I recently submitted a rough outline of Olympia’s minor league baseball history to the local historical society newsletter. It was based on a longer piece that I really hadn’t put finishing touches on, so I took out some thoughts that strayed off the historically cite-able path. They were mostly thoughts on the communities that made up the well defunct Southwest Washington League.
Here’s the piece in the Olympia Historical Society Newsletter: Olympia in Minor League Baseball.
Here are my extended editorial thoughts, in rough form:
(League organizer John P.) Fink first reached out to organizers of local teams in the timber towns early in 1903, asking them if their communities had it in them to step up to professional baseball. First on his list were Olympia, Chehalis, Centralia, Montesano, Aberdeen and Hoquiam.

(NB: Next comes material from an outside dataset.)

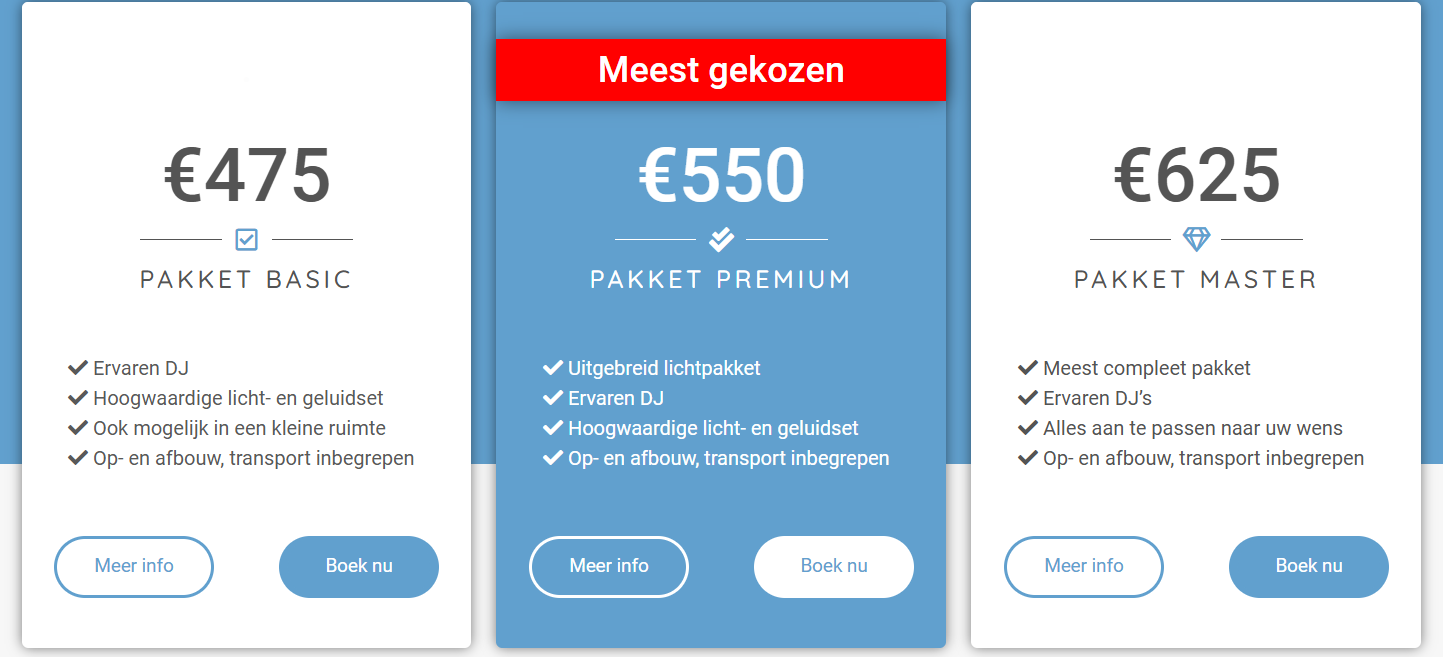Click the €625 price text
The width and height of the screenshot is (1443, 657).
point(1196,175)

These six cities were at the time very similar. Today, they stand apart culturally and demographically, Olympia in particular. In more than a century, Olympia has gone from a timber town in the same classification as Aberdeen and Chehalis (with a state capitol) to a city on the southern edge of the Puget Sound metroplex. Olympia grew from just under 4,000 to more than 10 times that size. Today, you can put Olympia together with neighboring Lacey and Tumwater and get more than 100,000 people living in and around Olympia. This is more people in either of the individual county’s that also made up the Southwest Washington League in 1903.
The 1903 cities of the old league almost seems like ghosts now. Olympia has grown outside its 1903 version, practically leaving nothing behind of its former self. The other cities have grown, seeing high times after World War II. Through the 1930s and World War II Olympia lagged behind cities like Aberdeen and Hoquiam. It wasn’t until 1960 that Olympia was the largest in population. It was the 1980s that Olympia started putting real distance between itself and its former league-mates.
While state government grew and Olympia took advantage of its connection to the urban centers of Washington, the other cities in the old Southwest League suffered from the decline of the timber and other resource industries.
Olympia became even more distant as it got more liberal relative to its neighbors. Being the home of state government and the politically and culturally liberal Evergreen State College, the old Southwest League towns turn their ire at Olympia. The infamous “Uncle Sam” highway billboard in Chehalis has included many anti-Olympia messages over the years, including “Evergreen State College – Home of Environmental Terrorists and Homos?”
But, as Fink sent out his inquiries in early 1903, these really were cities of the same league.